Depositional environment 
The depositional environment of the Keyser is interpreted as shallow marine and tidal flats, occurring in cycles.

Stratigraphy 
Contact with Tonoloway Formation is probably conformable, but sharp enough to suggest an unconformity. Upper contact with the Old Port Formation is conformable.

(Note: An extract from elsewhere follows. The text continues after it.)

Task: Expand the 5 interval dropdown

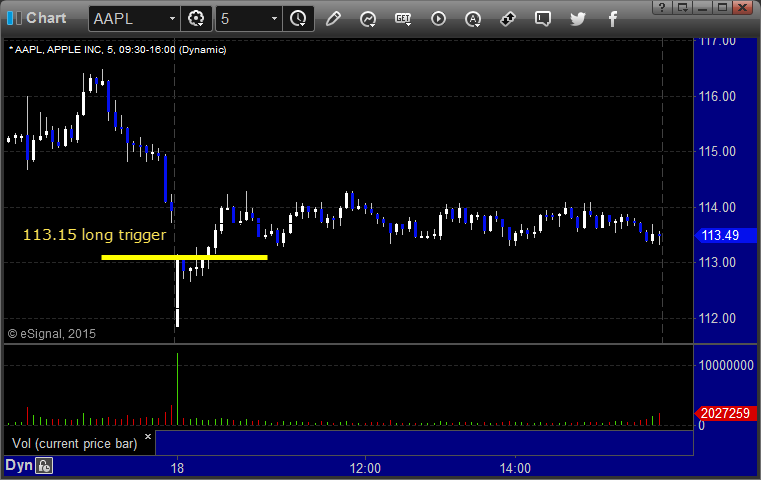Action: tap(274, 19)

The Keyser was divided into three members by J. W. Head in 1972.  These are, from lowest to highest, the Byers Island Member, Jersey Shore Member, and La Vale Member.  The type locality of the Byers Island Member is at Selinsgrove, Pennsylvania, where it is 93 feet thick.  The type locality of the Jersey Shore Member is at Jersey Shore, Lycoming County, Pennsylvania. The type locality of the La Vale Member is at the Corriganville quarry, Allegany County, Maryland, and is named for the nearby town of La Vale.  This nomenclature is accepted by the USGS.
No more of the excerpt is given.